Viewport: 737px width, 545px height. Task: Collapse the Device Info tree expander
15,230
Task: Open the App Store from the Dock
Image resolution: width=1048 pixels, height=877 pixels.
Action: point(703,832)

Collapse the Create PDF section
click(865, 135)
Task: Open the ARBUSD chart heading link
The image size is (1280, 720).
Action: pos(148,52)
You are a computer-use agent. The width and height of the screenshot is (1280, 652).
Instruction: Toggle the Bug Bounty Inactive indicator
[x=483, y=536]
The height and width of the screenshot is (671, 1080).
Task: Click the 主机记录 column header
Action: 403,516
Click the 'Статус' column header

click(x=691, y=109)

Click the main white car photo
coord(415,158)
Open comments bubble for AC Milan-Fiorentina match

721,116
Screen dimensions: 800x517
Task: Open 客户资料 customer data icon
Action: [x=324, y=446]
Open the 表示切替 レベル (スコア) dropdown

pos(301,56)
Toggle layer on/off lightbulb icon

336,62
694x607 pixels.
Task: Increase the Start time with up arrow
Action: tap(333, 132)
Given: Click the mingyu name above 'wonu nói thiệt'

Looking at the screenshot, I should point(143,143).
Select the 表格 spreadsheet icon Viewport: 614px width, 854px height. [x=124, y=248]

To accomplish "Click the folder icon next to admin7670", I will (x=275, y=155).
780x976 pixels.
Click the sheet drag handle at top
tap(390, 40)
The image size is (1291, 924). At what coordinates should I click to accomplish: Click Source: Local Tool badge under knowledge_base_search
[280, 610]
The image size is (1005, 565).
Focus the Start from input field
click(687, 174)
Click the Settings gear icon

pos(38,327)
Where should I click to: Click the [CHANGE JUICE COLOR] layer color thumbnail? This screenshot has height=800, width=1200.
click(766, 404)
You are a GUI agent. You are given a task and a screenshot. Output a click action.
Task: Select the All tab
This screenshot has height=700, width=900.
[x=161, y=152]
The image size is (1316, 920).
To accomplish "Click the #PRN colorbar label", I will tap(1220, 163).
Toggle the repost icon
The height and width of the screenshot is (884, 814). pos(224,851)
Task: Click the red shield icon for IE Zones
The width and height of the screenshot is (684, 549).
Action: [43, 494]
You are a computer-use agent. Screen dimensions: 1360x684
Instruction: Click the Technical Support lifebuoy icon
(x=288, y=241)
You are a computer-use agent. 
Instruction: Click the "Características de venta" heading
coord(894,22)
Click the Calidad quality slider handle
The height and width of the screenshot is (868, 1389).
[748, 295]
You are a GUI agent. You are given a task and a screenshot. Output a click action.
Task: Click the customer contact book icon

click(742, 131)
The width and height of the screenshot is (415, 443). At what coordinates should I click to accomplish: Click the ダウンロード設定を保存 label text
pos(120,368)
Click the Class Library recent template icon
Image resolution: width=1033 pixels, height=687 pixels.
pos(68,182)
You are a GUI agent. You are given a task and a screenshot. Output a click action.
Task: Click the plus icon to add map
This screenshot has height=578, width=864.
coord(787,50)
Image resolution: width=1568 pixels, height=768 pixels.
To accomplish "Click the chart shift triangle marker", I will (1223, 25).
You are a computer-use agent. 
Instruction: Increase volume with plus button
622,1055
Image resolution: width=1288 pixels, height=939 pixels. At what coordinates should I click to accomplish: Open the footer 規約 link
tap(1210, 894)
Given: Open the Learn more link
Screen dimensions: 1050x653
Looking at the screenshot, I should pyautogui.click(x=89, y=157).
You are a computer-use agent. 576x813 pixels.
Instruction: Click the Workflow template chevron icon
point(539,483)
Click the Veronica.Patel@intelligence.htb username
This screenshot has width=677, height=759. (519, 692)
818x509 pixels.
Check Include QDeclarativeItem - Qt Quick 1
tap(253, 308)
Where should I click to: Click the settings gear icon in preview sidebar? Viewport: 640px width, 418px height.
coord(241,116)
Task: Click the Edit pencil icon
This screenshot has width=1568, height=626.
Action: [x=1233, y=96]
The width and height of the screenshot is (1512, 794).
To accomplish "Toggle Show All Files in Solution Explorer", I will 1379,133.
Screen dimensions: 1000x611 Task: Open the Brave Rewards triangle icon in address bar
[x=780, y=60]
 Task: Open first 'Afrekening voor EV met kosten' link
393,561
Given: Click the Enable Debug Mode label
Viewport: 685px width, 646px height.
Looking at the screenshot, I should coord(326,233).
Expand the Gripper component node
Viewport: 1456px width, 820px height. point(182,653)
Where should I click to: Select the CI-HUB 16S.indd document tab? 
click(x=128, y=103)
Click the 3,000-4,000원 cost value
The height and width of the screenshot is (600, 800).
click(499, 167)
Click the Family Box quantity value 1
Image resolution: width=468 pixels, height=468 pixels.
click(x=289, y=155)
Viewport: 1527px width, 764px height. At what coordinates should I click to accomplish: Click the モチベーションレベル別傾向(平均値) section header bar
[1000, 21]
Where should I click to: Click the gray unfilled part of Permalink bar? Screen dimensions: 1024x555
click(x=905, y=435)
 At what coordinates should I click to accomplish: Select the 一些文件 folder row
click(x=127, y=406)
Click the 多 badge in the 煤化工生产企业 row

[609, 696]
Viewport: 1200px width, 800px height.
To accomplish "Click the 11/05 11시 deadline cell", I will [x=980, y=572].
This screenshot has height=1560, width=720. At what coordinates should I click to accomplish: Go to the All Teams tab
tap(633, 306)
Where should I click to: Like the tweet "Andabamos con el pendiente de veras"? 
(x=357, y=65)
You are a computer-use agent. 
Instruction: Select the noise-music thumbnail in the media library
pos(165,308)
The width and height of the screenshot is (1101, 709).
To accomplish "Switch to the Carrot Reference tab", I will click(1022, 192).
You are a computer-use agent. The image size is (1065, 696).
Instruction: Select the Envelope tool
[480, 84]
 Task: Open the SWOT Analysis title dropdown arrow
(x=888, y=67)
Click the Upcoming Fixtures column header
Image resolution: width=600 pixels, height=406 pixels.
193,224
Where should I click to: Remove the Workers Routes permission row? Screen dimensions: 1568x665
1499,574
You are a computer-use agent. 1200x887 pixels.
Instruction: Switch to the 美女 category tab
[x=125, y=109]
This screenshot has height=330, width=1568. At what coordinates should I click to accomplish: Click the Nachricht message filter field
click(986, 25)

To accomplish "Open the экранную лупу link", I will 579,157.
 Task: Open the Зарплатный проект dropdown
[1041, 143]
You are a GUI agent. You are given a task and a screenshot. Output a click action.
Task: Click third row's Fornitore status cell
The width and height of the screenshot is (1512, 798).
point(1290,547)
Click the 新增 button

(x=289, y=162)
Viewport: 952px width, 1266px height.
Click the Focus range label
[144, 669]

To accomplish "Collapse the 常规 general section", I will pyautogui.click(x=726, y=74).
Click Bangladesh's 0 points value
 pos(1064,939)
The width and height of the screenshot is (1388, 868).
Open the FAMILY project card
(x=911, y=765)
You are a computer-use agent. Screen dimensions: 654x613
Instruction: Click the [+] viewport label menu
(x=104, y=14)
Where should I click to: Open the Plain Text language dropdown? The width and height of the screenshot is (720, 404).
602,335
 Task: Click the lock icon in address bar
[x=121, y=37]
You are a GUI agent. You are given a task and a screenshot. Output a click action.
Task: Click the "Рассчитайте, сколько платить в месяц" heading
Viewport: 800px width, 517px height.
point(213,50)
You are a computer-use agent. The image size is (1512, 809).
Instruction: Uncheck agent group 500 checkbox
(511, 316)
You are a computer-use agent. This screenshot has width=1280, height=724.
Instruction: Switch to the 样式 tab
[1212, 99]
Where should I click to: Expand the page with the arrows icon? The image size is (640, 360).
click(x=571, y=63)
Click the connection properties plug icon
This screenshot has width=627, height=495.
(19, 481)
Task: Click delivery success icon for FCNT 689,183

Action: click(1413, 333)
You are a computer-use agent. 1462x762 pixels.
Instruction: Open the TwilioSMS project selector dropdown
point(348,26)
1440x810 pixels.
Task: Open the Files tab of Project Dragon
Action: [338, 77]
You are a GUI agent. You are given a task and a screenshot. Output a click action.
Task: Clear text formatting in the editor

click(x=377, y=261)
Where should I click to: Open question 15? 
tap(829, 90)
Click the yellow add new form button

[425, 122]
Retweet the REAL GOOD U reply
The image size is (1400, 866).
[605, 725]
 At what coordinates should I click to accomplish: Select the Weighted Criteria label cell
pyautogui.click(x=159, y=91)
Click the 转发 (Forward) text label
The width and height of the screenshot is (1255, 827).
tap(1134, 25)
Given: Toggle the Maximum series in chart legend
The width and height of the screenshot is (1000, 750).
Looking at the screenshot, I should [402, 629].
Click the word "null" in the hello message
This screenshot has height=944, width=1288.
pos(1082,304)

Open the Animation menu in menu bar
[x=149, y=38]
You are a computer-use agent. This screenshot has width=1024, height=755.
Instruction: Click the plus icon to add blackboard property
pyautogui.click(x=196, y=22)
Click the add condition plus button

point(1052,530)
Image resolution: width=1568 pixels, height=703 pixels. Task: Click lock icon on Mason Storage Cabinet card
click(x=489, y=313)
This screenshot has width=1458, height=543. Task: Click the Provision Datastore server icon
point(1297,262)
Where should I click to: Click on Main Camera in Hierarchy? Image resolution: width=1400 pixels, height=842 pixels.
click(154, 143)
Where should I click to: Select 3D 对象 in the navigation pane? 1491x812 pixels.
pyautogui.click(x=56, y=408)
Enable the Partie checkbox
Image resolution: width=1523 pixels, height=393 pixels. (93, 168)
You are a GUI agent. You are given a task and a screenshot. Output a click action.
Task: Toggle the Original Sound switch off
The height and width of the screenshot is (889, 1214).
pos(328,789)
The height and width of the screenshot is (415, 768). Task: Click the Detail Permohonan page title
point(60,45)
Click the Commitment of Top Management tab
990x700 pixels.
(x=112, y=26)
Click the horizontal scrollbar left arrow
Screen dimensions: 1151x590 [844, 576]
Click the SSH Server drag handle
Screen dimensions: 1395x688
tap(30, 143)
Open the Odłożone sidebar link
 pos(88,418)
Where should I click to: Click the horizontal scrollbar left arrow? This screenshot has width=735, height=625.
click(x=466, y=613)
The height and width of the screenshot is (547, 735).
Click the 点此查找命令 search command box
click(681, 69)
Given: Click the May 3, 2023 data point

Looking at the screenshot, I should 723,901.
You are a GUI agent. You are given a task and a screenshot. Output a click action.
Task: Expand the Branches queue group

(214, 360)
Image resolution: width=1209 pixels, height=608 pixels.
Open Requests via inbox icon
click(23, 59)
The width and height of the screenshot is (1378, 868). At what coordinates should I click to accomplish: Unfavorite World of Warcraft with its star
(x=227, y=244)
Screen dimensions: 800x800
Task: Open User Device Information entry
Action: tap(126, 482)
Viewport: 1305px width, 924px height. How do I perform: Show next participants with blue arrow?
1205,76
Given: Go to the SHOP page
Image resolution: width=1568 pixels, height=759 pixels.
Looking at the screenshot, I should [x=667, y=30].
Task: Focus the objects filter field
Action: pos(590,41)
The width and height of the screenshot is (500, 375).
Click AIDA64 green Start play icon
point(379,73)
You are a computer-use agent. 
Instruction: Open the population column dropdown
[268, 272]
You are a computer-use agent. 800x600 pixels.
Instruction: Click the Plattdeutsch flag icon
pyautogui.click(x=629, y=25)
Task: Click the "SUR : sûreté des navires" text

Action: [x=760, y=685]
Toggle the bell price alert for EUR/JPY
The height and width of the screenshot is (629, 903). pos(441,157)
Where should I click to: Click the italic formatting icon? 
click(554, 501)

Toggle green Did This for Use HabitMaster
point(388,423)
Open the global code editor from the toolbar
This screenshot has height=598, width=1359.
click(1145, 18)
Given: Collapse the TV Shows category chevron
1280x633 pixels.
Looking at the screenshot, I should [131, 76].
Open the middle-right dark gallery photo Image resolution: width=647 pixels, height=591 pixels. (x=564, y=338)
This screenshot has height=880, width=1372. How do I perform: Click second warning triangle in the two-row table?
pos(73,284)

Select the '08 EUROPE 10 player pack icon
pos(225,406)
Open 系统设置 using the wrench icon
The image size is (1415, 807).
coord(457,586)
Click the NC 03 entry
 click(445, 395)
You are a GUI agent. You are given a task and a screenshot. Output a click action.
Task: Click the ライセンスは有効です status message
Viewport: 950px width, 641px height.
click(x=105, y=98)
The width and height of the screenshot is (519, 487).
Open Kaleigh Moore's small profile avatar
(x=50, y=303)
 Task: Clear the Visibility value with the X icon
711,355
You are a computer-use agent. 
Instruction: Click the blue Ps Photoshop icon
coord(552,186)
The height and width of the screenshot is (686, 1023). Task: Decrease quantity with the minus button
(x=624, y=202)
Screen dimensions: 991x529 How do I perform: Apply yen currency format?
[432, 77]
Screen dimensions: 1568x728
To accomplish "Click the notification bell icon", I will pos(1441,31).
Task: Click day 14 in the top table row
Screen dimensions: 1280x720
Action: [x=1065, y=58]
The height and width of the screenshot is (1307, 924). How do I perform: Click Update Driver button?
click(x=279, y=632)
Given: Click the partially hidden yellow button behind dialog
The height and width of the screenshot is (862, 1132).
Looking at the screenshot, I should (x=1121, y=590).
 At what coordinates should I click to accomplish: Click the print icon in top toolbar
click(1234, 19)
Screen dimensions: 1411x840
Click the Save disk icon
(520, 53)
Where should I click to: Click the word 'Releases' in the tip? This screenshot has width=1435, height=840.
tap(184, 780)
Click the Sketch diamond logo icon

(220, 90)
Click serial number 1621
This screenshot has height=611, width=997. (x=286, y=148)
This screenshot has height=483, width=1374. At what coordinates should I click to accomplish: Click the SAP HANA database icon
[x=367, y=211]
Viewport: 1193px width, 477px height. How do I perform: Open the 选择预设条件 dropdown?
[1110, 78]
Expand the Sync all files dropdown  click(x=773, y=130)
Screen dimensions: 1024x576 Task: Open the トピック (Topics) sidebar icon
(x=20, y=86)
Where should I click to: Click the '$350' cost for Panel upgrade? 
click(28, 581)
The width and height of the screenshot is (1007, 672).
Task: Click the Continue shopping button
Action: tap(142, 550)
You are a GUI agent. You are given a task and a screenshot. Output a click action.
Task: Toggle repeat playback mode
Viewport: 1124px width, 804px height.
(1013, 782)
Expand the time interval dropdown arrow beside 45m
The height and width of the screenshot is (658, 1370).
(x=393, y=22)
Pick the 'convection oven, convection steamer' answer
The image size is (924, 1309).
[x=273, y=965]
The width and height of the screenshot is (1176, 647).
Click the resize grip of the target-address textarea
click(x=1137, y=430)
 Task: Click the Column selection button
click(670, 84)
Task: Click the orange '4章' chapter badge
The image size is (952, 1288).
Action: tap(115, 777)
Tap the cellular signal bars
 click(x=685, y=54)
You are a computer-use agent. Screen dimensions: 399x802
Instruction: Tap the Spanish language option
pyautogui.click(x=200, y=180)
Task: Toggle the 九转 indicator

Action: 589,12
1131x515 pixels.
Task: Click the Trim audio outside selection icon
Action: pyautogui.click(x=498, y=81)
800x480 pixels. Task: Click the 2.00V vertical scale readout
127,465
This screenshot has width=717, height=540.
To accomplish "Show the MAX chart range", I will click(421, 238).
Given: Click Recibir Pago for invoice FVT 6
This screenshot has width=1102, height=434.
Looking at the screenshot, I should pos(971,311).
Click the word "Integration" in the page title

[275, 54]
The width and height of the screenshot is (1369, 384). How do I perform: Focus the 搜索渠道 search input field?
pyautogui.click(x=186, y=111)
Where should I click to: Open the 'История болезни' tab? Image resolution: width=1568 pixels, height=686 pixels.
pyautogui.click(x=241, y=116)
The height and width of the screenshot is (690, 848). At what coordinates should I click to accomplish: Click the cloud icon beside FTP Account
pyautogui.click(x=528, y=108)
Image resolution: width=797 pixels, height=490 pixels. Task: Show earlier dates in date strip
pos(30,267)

· · · ·

» **TASK PROMPT**: What lines in the entries contain "status"? Report each one by copying it.

» **TASK RESPONSE**:
Task: Click third row's Fornitore status cell
Task: Click the ライセンスは有効です status message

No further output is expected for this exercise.